If someone invented an exercise pill, it would be the medical breakthrough of the century. Regular exercise mitigates against coronary heart disease, stroke, high blood pressure, type 2 diabetes, colorectal and breast cancer, osteoporosis, obesity and high cholesterol.
It’s also good for psychological wellbeing and can help prevent cognitive decline, dementia and Alzheimer’s disease.
The good news is all you need to do to get these benefits is get up and move.
Yet, according to the 2007-8 Australian National Health Survey, more than 70% of people over 65 do no or almost no exercise. Among those 75+ it climbs to more than 80%.
As I was preaching about the virtues of exercise to a 74-year-old family member, she agreed it was a good idea, but couldn’t think of something she really wanted to do.

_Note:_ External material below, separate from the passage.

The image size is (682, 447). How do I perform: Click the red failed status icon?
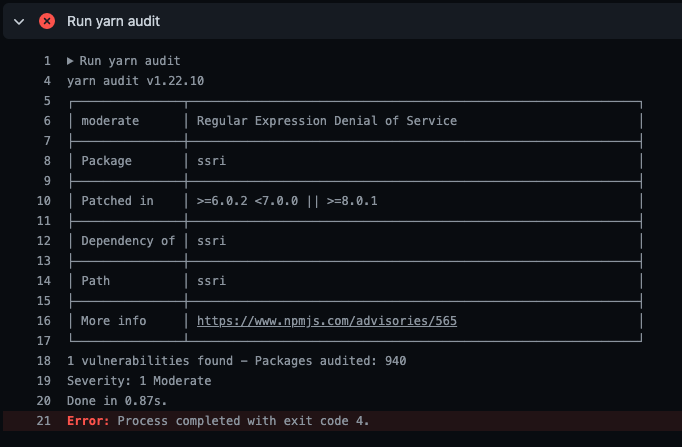(x=47, y=21)
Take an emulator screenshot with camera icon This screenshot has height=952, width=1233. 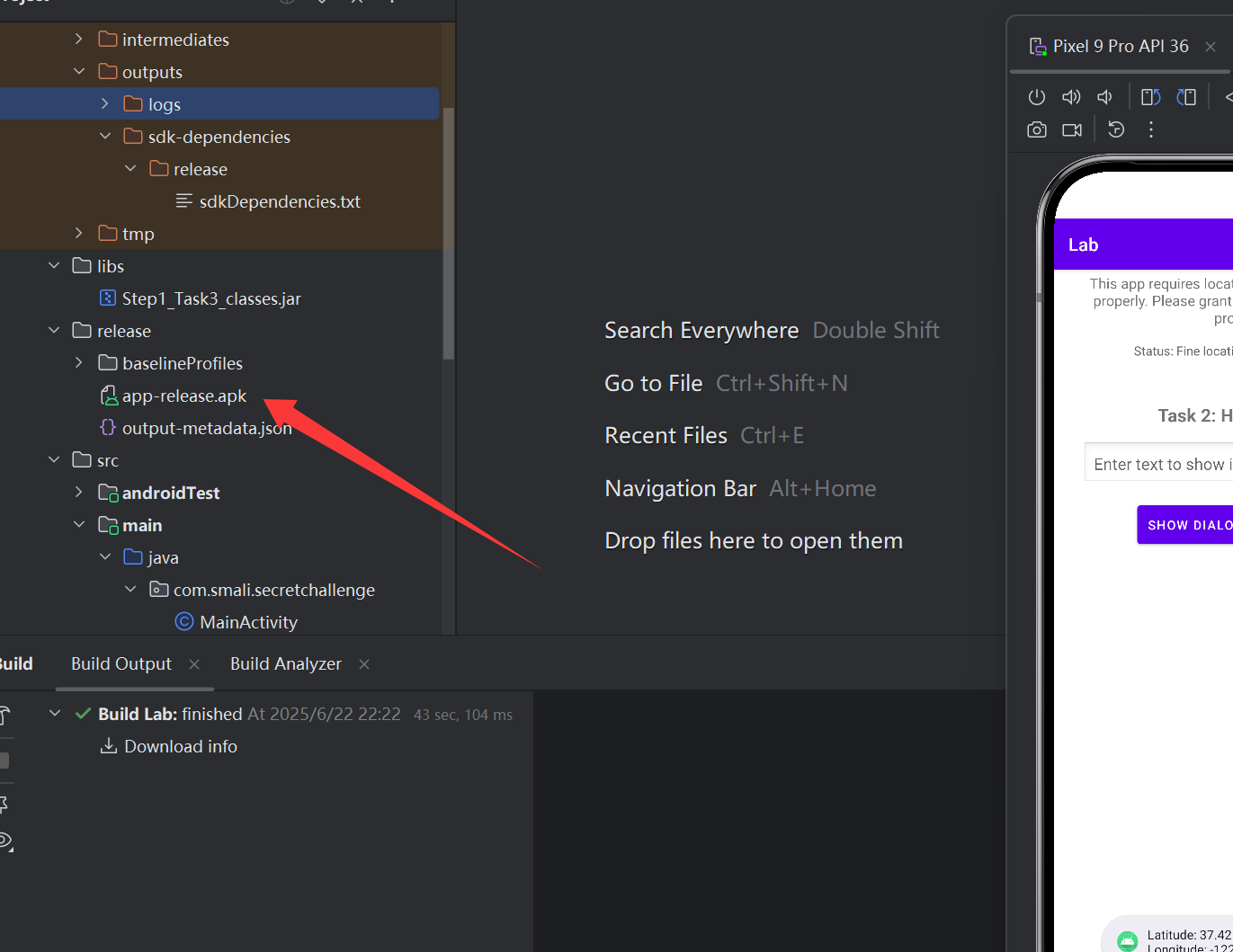pyautogui.click(x=1037, y=130)
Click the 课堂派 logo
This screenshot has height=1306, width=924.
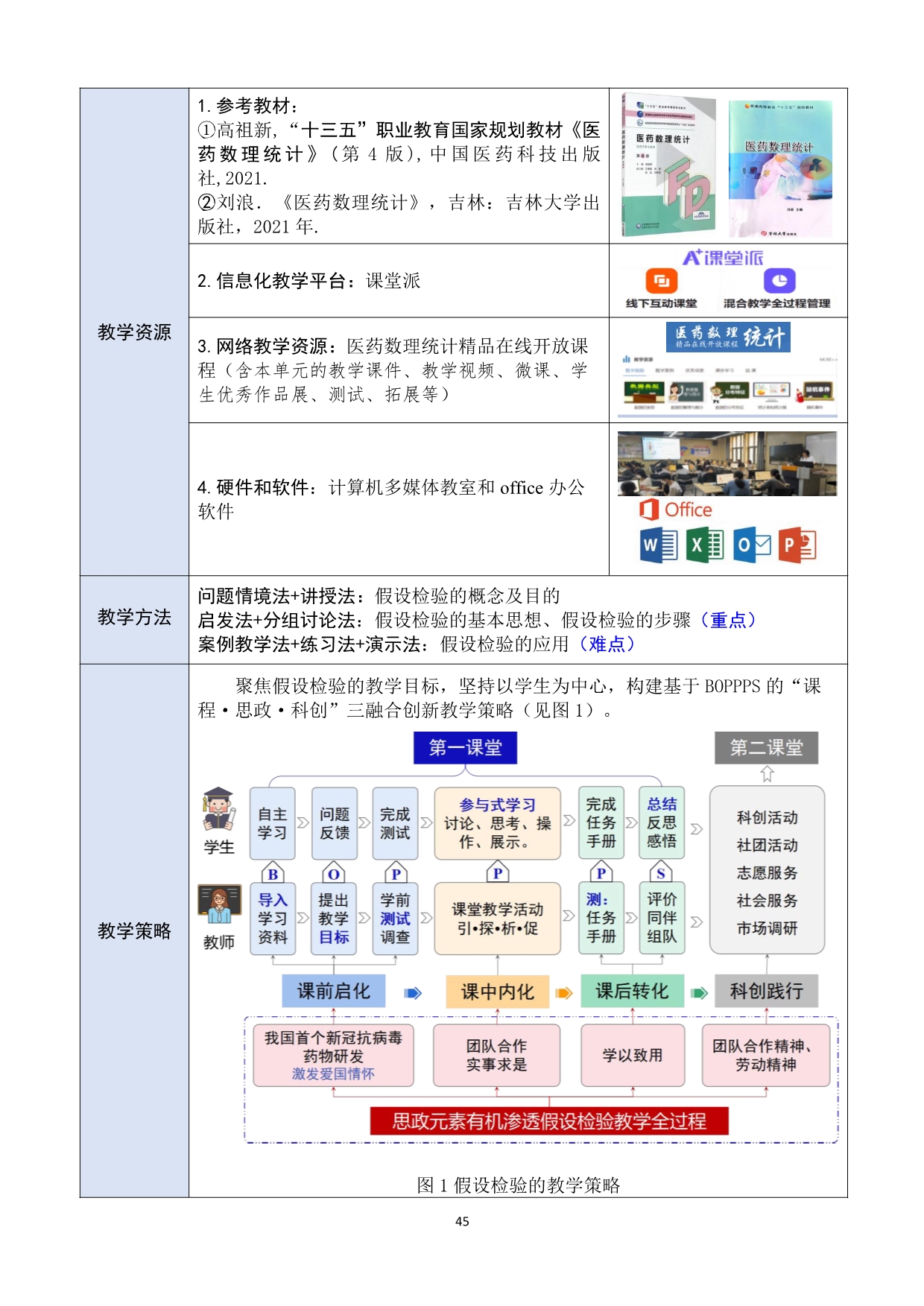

The recommended dose is 30 minutes or more of moderate exercise at least five days per week. Adding more vigorous activity will improve fitness and burn more kilojoules.
- For stronger bones, important for seniors, make sure at least some of your exercise is weight-bearing, like walking, jogging or ball sports.

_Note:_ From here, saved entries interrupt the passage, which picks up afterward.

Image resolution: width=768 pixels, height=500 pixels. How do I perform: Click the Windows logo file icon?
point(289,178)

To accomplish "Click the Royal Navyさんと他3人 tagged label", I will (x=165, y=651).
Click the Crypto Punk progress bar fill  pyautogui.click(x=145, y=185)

- Strength or resistance training will help prevent sarcopenia – loss of muscle mass –which could otherwise lead to decreased independence and increased risk of falls in older age.
- Learning new physical skills and complicated moves (think dancing) exercises your brain as well. Yoga can help with balance – again, important when you’re older – and suppleness.

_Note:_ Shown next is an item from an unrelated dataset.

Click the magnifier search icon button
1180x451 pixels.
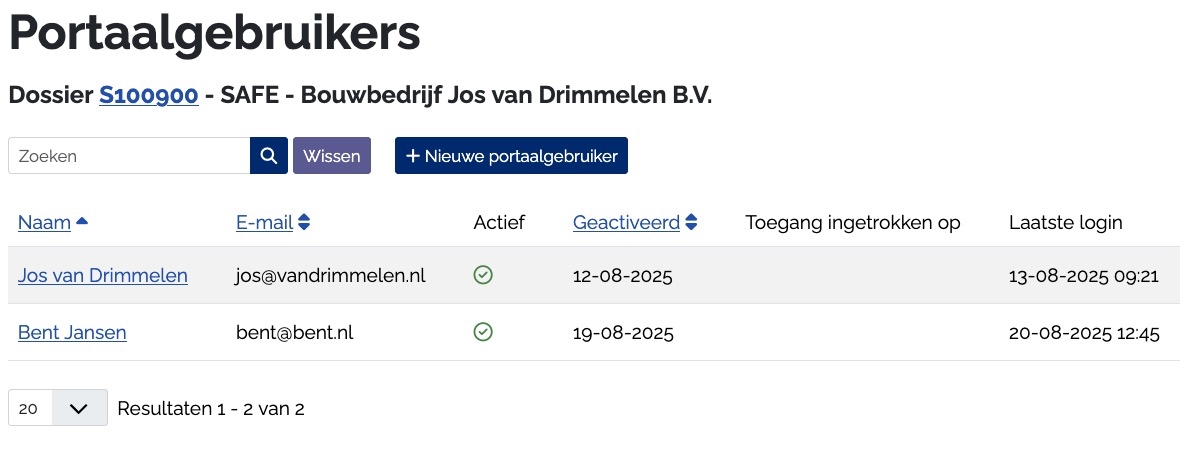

Nonna says she enjoys yoga, and does it once a week. But what about something a bit more cardio, I suggest. Walking was too dull. Swimming and anything involving rackets, sticks, clubs etc. were out because of a sore shoulder. She was thinking of lawn bowls, but that’s not exactly aerobic.
Indoor climbing? Shoulder. Bushwalking? Dull on your own, too difficult to round people up, what if it rains?
Croquet? Giggles. No, seriously. More giggles. Mature age ballet is the latest thing – what about ballet? Great hoots of laughter.
And so on.
So now I need your ideas. What are some fun, interesting and not too arduous exercises for seniors?